Posted November. 22, 2010 11:15,   


Military prosecutors have started a full-fledged probe into alleged corruption in the armed forces, including fraud in the maintenance of military aircraft such as Lynx anti-submarine helicopters, defects in new military boots, and flaws in the armored infantry fighting vehicle K-21.

To undergo questioning will be naval officials suspected of glossing over poor maintenance of military aircraft.

A military official said Sunday, “Military prosecutors will question this week three to four Navy officials, including a colonel-grade officer, over the maintenance scam on Lynx helicopters and P-3C maritime surveillance aircraft.”

“We will also probe if naval officers took bribes when they supervised defense subcontractors. Private companies are known to have received money though they never performed repairs.”

Another target of the investigation is faulty military boots.
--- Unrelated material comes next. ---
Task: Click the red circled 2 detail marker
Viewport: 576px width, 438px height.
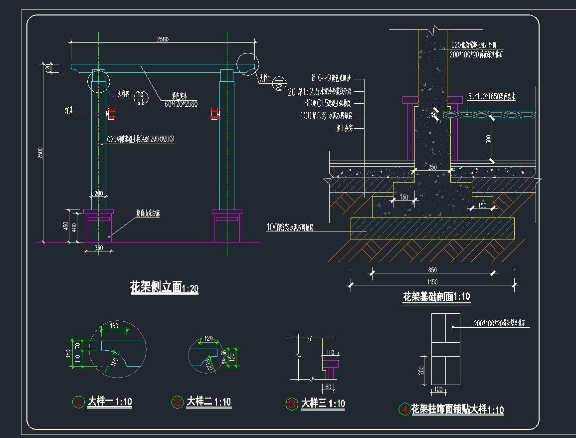Action: point(177,402)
Based on a Defense Ministry audit on why the boots’ heels came off easily, prosecutors are probing military officials working at the Defense Acquisition Program Administration.
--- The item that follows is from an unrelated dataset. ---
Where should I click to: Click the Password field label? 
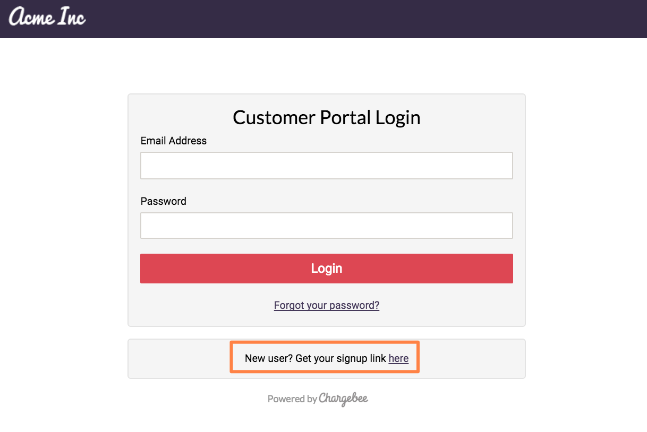pyautogui.click(x=163, y=201)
A civilian official at the Defense Agency for Technology and Quality requested the investigation, and the focus is on whether military officials had collusive ties with heel suppliers in the process of changing military standards for the heels’ adhesive strength.

Defects in the armored infantry fighting vehicle K-21 have also invited suspicion. Military auditors will reprimand 25 officials at the Agency for Defense Development, the Defense Agency for Technology and Quality, and the Defense Acquisition Program Administration for poor handling of the K-21’s development process.

“We are examining whether to impose criminal penalties on those responsible for the defects,” a Defense Ministry official said.

In addition, military authorities have also charged military engineer executives for their alleged roles in other corruption cases.